Des paix pour l’Europe
L’intensité des conflits ne fait jamais totalement disparaître le rêve d’un retour à l’unité de la chrétienté. L’espoir d’un concile œcuménique ne se brise qu’après le refus des protestants de participer à la réunion tridentine (1545-1563). Des solutions politiques sont aussi envisagées, comme l’hégémonie pacificatrice du roi de France ou des Habsbourg, voire des deux dynasties unies. Quant au rêve d’unité chrétienne dans la croisade, sa portée est limitée. Sur le front austro-hongrois, catholiques et protestants de l’Empire combattent ensemble le Turc, mais les ligues européennes sont épisodiques et toujours partielles : elles voient le jour en 1538, entre 1571 et 1574, permettant la victoire de Lépante puis, à la suite du siège de Vienne, de 1683 à 1699.

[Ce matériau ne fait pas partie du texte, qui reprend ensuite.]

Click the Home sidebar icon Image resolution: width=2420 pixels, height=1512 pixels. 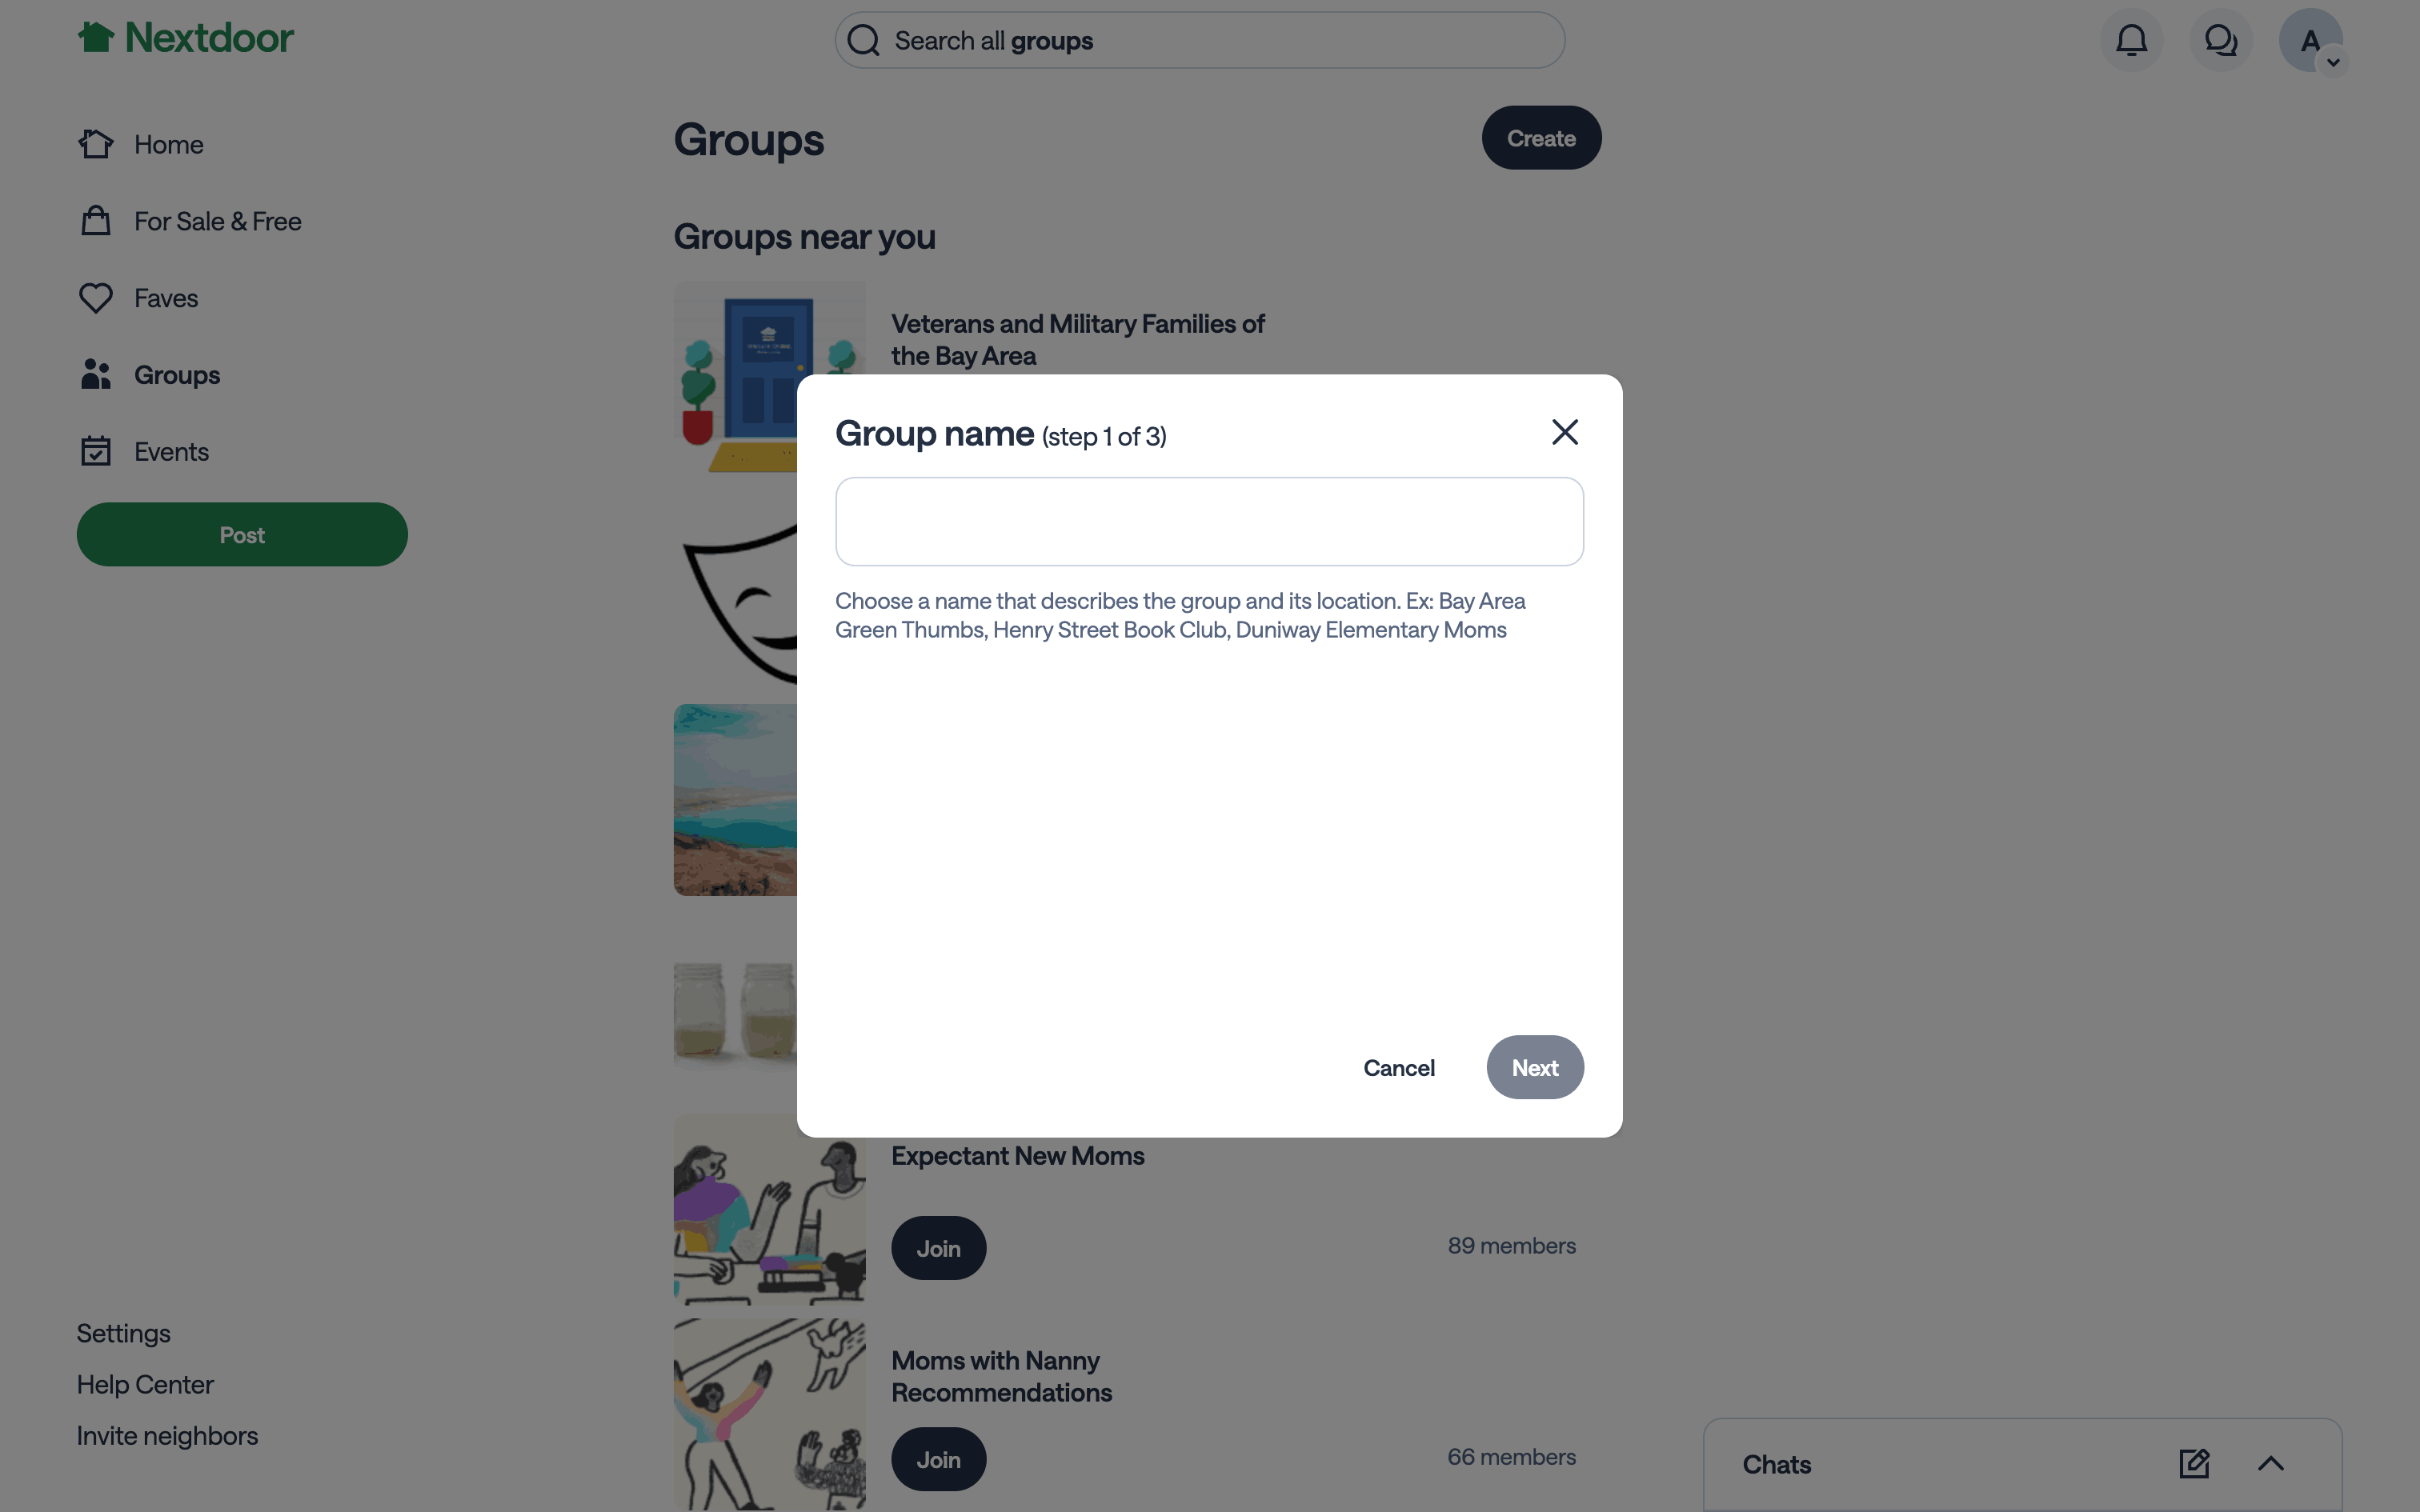(x=96, y=144)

Avec l’échec des colloques de conciliation entre théologiens et des compromis dogmatiques, des paix de religion sont élaborées à l’échelle nationale ou plurinationale pour tenter de rétablir la concorde civile. Leur négociation, leurs dispositions comme leur application occasionnent des débats et des pressions multiples. Les traités de Westphalie (1648) présentent un cas original : deux accords bilatéraux, entre l’Empire d’une part, et les rois de France et de Suède d’autre part, règlent les rapports politiques et confessionnels en Allemagne.
Les mesures de pacification construisent par ailleurs une tradition à l’échelle de l’Europe. Elles se servent de modèle ou de contre-modèle les unes aux autres. La paix suisse de Kappel (1531) est évoquée lors des discussions de la paix allemande d’Augsbourg (1555) ; elle-même sert de référence aux édits de pacification français ; l’efficacité de chacune d’entre elles est évaluée par le théologien hollandais Thierry Coornhaert, défenseur de l’éphémère Religonsfrid tentée aux Pays-Bas en 1578-1579. Malgré ces influences mutuelles et les contacts entre les partisans du compromis religieux, on n’assiste pourtant pas à l’avènement d’une Europe de la concorde.

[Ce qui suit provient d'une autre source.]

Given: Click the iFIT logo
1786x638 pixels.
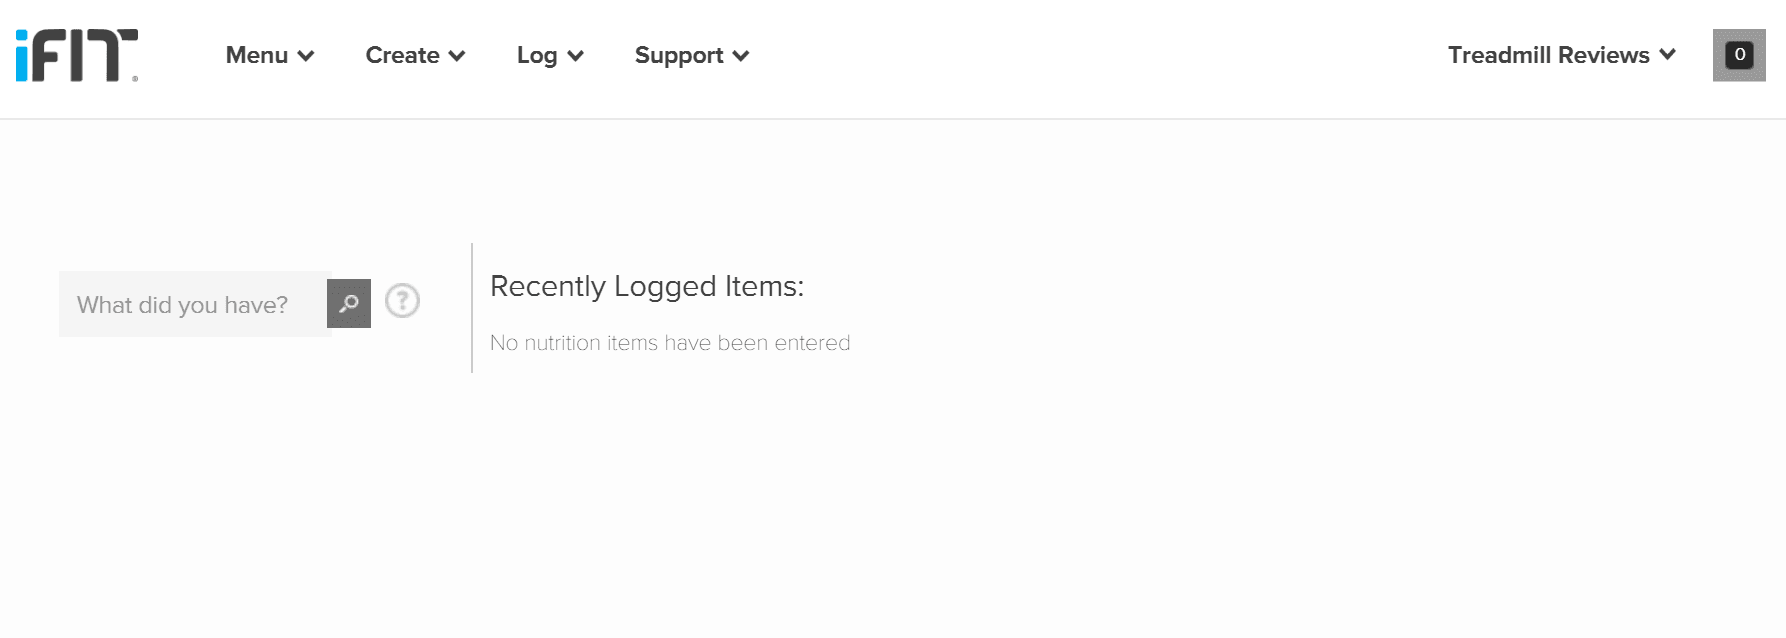Looking at the screenshot, I should [x=76, y=55].
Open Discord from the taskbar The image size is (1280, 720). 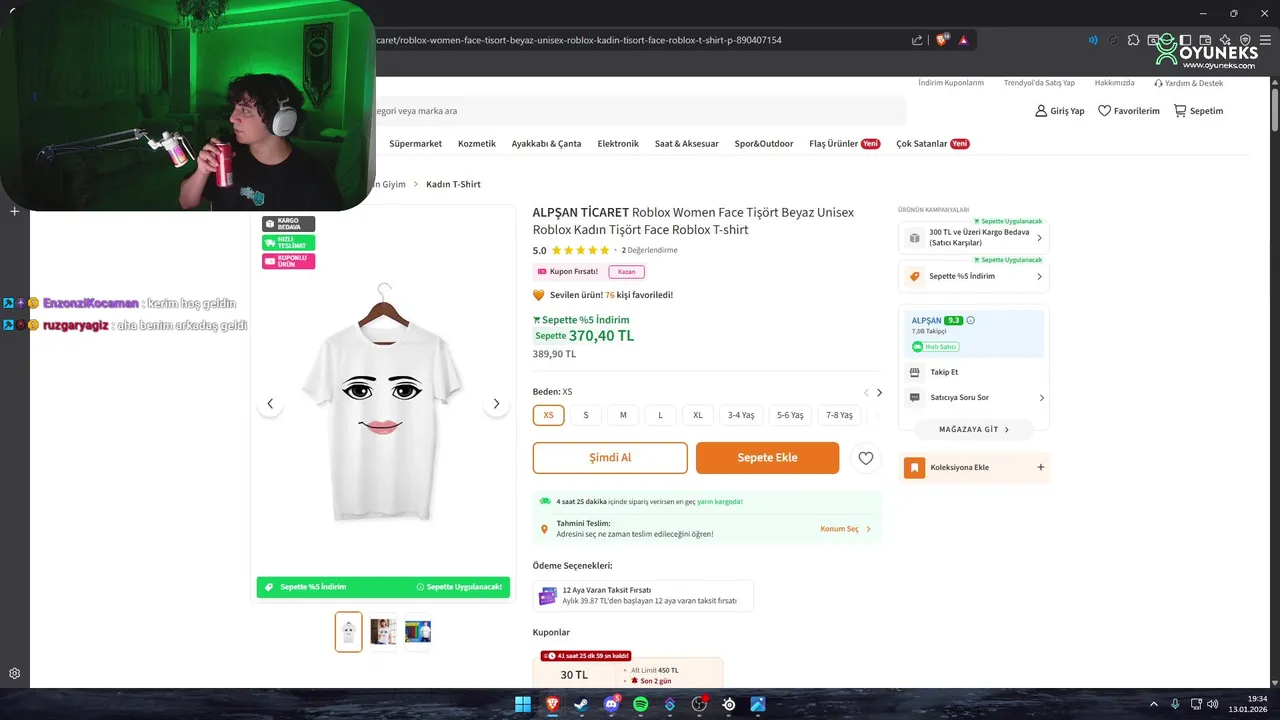(x=611, y=704)
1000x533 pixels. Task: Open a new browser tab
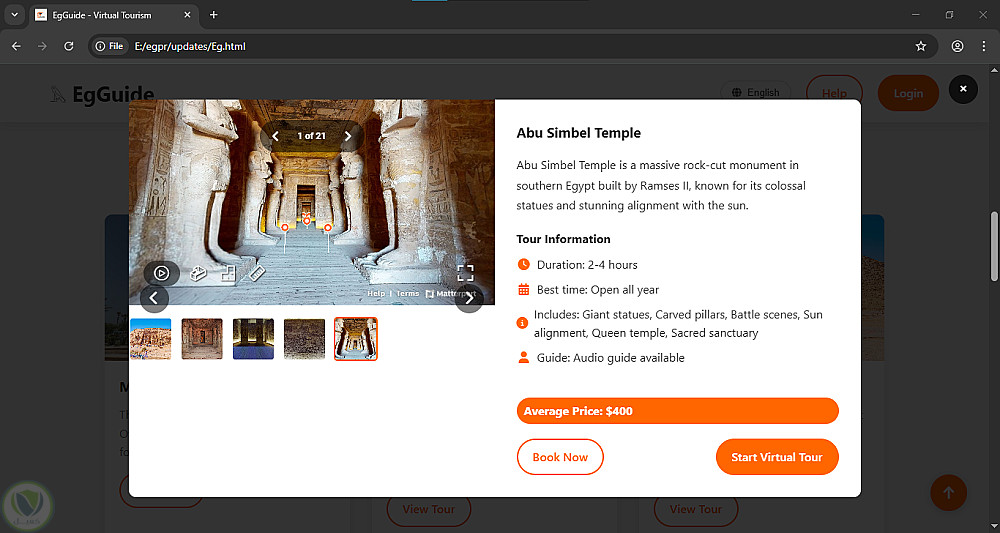[213, 15]
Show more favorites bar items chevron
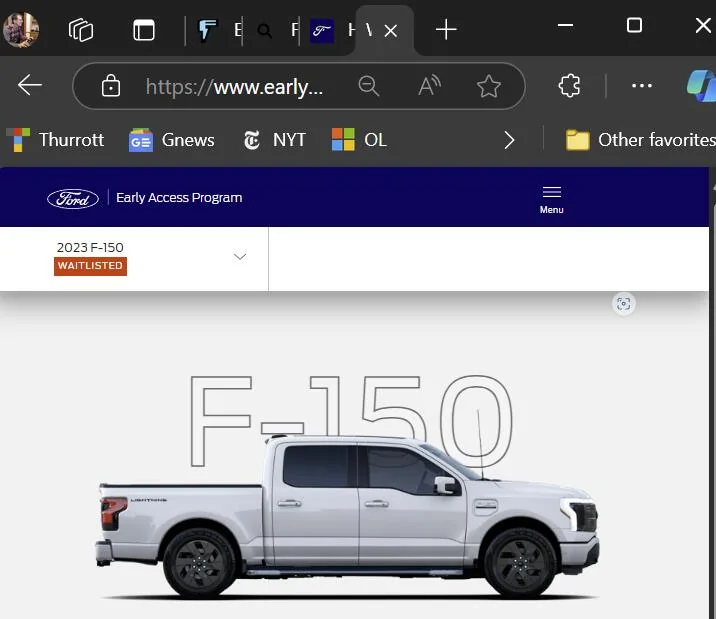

Solidarités confessionnelles et jeu politique
D’une manière générale, les acteurs des guerres de religion ne présentent pas durablement de front uni sur la scène internationale. Il n’y a de leadership clair dans aucun camp. Ni le pape ni le roi d’Espagne ne sont des chefs de file incontestés dans le camp catholique : les autres États sont soucieux de tempérer leurs ambitions. Les luthériens et les calvinistes se témoignent plus de méfiance que de volonté d’entraide. Les souverains anglais, qui pourraient prétendre coordonner les entreprises protestantes, n’ont jamais voulu s’enfermer dans une diplomatie confessionnelle. Le sultan ottoman, enfin, soutient certes les morisques de Grenade, lors de leur révolte en 1568-1571, sans intervenir directement.

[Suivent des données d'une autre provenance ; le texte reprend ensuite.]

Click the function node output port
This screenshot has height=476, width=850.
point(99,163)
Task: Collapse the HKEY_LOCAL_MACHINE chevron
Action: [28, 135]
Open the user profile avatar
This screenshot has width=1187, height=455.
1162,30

La collaboration et les liens de solidarité sont bien réels mais se traduisent d’abord par des actions ponctuelles et bilatérales. Elles ne font disparaître ni les rivalités traditionnelles ni la défense d’intérêts propres. C’est avec beaucoup d’opportunisme qu’est exploité l’affaiblissement de l’autorité souveraine. Ainsi l’intervention espagnole aux côtés de la Ligue entre 1589 et 1598 vise-t-elle autant à défendre la cause catholique qu’à protéger les Pays-Bas, à avancer des prétentions dynastiques en France qu’à affirmer la prééminence de Philippe II en Europe. La constitution de grands blocs confessionnels opposés est une menace parfois réelle, plus souvent fantasmée.